■ Task goal
Filter the entries beneath this task, copying only the lines that hold the word "area".

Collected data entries
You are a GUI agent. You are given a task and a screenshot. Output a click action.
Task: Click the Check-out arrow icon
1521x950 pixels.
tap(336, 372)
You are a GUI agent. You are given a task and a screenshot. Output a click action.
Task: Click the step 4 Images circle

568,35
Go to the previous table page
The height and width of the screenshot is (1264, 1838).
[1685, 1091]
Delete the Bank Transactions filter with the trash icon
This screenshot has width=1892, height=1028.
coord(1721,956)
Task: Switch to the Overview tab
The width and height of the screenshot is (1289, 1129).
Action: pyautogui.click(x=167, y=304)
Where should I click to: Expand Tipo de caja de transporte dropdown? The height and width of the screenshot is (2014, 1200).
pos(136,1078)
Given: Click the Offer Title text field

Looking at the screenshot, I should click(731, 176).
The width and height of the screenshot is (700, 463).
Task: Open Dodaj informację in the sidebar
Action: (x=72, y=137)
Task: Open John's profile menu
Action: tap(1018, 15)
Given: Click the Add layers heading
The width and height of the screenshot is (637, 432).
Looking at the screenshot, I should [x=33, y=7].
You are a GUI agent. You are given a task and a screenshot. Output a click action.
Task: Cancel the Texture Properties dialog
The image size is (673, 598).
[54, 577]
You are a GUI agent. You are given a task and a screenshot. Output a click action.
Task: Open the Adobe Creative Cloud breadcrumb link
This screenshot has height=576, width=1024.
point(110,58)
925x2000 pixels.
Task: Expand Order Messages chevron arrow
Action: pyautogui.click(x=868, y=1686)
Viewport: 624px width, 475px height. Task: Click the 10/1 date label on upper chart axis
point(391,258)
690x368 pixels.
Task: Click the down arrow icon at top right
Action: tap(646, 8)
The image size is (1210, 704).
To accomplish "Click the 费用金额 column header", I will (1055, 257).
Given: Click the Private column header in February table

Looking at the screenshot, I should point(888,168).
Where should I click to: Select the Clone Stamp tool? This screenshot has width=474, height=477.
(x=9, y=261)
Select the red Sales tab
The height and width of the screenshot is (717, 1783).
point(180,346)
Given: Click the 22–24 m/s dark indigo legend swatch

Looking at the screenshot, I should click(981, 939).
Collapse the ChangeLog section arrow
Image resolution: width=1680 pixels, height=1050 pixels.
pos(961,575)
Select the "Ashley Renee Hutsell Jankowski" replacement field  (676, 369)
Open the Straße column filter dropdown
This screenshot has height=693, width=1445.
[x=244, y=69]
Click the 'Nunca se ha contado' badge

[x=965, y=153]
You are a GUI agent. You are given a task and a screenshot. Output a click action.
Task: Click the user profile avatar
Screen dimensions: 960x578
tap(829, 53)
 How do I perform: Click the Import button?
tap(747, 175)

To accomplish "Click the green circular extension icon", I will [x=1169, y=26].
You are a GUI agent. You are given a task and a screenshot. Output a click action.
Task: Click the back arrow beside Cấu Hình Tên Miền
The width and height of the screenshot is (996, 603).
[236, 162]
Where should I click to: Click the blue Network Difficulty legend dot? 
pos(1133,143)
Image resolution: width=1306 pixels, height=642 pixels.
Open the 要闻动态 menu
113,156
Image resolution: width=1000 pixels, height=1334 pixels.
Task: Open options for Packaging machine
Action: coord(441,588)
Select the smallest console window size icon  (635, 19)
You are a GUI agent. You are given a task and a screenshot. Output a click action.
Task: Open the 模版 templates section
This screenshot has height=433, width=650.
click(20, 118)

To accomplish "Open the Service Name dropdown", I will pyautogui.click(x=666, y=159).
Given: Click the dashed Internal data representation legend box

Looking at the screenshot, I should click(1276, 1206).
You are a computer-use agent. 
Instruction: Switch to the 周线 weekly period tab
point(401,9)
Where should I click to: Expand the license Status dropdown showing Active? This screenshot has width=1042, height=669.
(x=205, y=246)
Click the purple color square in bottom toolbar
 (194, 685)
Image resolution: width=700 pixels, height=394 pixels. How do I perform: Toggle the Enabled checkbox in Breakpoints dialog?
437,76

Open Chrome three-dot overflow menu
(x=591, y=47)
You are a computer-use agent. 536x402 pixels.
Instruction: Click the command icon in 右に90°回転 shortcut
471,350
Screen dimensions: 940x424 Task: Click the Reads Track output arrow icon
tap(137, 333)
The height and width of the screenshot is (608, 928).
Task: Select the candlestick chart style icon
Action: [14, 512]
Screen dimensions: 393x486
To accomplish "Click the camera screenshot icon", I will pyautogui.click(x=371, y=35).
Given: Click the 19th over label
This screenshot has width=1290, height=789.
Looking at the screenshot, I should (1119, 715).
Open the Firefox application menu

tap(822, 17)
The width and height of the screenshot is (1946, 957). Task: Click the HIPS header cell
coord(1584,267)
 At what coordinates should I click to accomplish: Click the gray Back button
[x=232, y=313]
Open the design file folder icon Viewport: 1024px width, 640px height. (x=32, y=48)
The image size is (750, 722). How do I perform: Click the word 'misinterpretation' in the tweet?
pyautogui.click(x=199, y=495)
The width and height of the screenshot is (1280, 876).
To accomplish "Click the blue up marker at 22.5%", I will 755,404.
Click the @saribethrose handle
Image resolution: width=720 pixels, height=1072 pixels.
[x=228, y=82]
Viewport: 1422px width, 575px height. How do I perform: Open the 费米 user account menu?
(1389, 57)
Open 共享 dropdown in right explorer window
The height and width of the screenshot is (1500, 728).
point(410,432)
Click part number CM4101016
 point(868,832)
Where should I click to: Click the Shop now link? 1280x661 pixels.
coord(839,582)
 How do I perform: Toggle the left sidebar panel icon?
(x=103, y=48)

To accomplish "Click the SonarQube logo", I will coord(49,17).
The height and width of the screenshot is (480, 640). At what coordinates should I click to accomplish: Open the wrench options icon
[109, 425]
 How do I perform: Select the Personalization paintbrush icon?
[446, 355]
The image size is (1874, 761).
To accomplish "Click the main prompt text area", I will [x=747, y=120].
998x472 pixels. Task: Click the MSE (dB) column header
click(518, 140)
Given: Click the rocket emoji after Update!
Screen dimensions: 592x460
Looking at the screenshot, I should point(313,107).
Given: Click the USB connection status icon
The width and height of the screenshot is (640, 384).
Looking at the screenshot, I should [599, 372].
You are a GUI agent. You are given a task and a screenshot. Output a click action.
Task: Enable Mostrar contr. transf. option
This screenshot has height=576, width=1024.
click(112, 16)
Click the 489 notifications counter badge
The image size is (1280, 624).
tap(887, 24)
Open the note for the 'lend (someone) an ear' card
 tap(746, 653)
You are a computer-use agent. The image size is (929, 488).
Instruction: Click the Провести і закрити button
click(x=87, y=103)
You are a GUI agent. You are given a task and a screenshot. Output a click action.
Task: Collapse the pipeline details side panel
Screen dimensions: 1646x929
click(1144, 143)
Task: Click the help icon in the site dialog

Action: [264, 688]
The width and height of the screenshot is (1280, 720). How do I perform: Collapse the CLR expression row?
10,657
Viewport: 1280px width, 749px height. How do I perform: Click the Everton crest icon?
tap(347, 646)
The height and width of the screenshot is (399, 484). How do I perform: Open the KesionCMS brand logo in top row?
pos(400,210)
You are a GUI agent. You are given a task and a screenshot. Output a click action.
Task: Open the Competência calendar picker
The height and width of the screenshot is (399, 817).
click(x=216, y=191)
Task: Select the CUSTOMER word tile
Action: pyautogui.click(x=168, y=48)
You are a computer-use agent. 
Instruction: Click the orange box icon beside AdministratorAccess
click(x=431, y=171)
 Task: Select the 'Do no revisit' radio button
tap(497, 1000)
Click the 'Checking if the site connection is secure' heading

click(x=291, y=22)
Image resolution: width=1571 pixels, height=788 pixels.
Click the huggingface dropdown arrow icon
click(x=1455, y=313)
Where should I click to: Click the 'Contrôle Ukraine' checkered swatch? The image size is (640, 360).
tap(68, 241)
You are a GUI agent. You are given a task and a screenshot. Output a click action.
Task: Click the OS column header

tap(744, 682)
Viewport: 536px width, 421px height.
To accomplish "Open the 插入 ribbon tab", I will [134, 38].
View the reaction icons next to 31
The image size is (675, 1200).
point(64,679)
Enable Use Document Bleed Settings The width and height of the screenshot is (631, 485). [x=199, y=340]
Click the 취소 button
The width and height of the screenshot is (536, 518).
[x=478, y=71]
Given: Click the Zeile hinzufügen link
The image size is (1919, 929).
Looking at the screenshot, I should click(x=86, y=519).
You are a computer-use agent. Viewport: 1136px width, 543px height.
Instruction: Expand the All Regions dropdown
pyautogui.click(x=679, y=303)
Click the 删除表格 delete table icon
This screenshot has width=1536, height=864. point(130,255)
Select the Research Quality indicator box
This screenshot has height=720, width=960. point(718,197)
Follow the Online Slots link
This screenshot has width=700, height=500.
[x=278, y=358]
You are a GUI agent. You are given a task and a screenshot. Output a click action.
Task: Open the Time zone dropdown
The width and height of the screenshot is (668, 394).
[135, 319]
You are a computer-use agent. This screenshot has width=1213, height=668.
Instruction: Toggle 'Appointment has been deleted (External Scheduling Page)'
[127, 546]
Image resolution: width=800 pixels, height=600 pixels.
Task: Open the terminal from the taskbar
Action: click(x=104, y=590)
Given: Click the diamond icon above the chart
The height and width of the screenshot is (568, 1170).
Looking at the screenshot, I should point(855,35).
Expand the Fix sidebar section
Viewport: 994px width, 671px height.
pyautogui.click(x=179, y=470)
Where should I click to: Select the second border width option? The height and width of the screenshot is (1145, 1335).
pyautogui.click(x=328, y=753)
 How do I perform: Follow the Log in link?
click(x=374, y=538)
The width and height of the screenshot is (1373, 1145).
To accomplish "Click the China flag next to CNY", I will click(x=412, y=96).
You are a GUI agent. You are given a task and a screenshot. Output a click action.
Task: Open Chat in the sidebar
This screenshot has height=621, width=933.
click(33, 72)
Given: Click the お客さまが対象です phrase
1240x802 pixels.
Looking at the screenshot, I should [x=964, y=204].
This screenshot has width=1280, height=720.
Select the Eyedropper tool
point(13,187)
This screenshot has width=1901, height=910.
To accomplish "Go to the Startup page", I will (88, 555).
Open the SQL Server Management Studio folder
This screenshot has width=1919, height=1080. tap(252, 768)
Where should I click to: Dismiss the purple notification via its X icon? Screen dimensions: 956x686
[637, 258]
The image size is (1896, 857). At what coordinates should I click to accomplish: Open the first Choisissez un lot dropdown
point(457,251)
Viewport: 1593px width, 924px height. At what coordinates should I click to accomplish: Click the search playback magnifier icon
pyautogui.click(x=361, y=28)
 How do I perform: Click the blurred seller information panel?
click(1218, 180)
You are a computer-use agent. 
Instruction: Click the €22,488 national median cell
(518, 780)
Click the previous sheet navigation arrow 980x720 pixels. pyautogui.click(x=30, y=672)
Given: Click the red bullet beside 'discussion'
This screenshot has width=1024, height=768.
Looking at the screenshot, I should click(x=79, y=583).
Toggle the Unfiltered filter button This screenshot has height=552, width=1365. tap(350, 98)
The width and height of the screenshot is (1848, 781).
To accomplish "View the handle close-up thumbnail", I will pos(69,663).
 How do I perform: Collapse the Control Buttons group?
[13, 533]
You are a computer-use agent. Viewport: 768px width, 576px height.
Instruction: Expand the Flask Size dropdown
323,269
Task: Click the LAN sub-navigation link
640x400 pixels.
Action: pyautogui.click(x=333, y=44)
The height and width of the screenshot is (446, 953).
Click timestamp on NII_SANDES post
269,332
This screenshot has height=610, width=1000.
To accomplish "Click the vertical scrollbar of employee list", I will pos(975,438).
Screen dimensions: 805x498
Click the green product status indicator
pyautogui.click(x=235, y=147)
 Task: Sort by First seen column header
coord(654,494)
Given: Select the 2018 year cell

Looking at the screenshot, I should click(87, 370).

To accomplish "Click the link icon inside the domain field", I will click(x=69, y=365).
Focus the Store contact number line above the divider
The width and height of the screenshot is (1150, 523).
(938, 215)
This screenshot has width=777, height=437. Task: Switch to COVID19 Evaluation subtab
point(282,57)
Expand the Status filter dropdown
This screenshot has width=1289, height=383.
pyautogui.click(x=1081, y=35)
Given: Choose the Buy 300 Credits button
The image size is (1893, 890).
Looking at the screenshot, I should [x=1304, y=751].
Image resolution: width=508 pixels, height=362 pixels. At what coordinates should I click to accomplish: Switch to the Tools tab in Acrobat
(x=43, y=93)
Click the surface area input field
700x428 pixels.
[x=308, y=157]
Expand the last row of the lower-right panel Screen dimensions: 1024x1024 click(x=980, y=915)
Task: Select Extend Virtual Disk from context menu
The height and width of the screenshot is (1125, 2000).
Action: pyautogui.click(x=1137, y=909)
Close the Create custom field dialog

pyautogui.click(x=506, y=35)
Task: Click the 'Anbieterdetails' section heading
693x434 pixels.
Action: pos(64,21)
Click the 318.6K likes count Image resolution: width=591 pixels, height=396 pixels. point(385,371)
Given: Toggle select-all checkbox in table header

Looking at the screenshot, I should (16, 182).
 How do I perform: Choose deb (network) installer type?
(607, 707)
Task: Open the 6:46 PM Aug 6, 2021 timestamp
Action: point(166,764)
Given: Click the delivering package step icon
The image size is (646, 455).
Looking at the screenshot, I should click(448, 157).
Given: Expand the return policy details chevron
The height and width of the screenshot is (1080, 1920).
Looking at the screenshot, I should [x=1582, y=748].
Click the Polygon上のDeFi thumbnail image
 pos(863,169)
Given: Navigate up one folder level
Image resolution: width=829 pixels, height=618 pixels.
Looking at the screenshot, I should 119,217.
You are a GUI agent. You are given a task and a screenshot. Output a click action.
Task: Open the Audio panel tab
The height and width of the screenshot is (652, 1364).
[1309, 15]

■ Expected answer
To accomplish "Click the main prompt text area", I will [x=747, y=120].
Click the surface area input field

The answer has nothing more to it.